Am Vorabend der Osterfeierlichkeiten hat Papst Leo XIV. einen eindringlichen Appell zur Beendigung der Gewalt im Nahen Osten ausgesprochen und seine Hoffnung geäußert, dass Präsident Donald Trump eine Lösung finden wird, um den Krieg zu stoppen.
In einer direkten Botschaft, die von den Agenturen AFP und The Guardian berichtet wurde, warnte der Pontifex vor der Zunahme von Hass und Leid und betonte die Bedeutung des Dialogs und der Verhandlungen zwischen den Führern der Welt. Der Papst erklärte: „Ich hoffe, dass er einen Weg sucht, um die Gewalt und die Bombardierungen zu reduzieren“, und fügte hinzu, dass dies zur Verringerung des Hasses in der Region beitragen würde.

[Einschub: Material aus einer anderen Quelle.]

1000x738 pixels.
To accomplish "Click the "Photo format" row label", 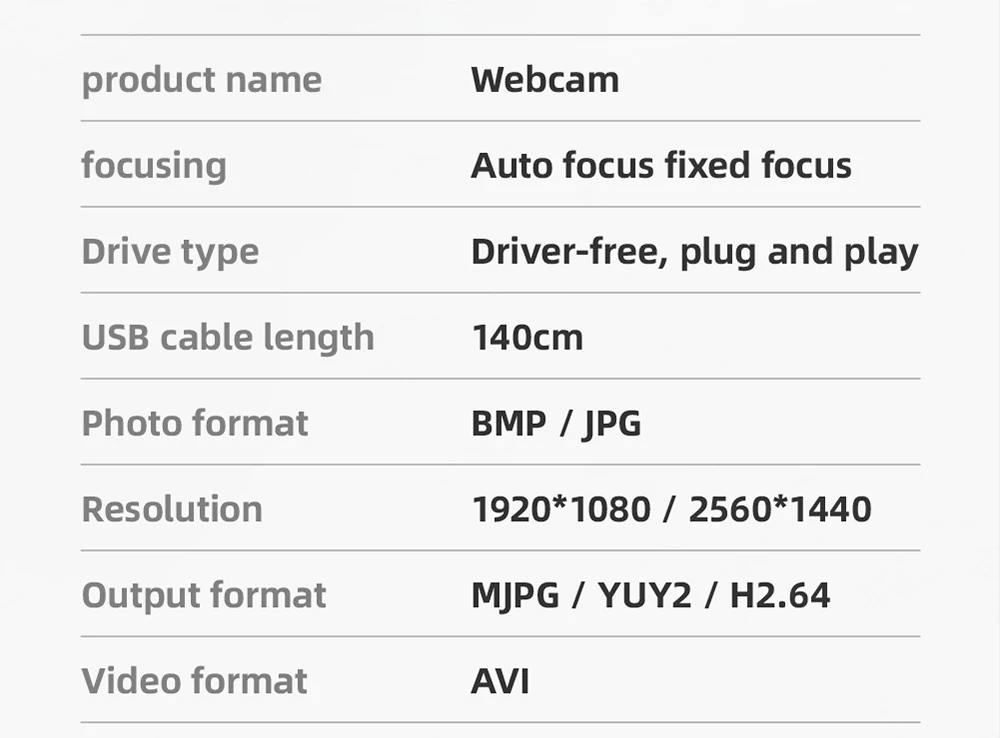I will [195, 424].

Anlässlich von Ostern betonte er die Notwendigkeit von Frieden und Besinnung und erwähnte das Leid und die Toten in der Welt, einschließlich der unschuldigen Kinder. Dies ist das zweite Mal in zwei Tagen, dass der Papst direkte Kommentare zum Krieg abgibt und die Führer tadelt, die Kriege führen und „die Hände voller Blut“ haben. Papst Leo XIV. bereitet sich darauf vor, Ostern zum ersten Mal in seiner Eigenschaft als Papst zu feiern.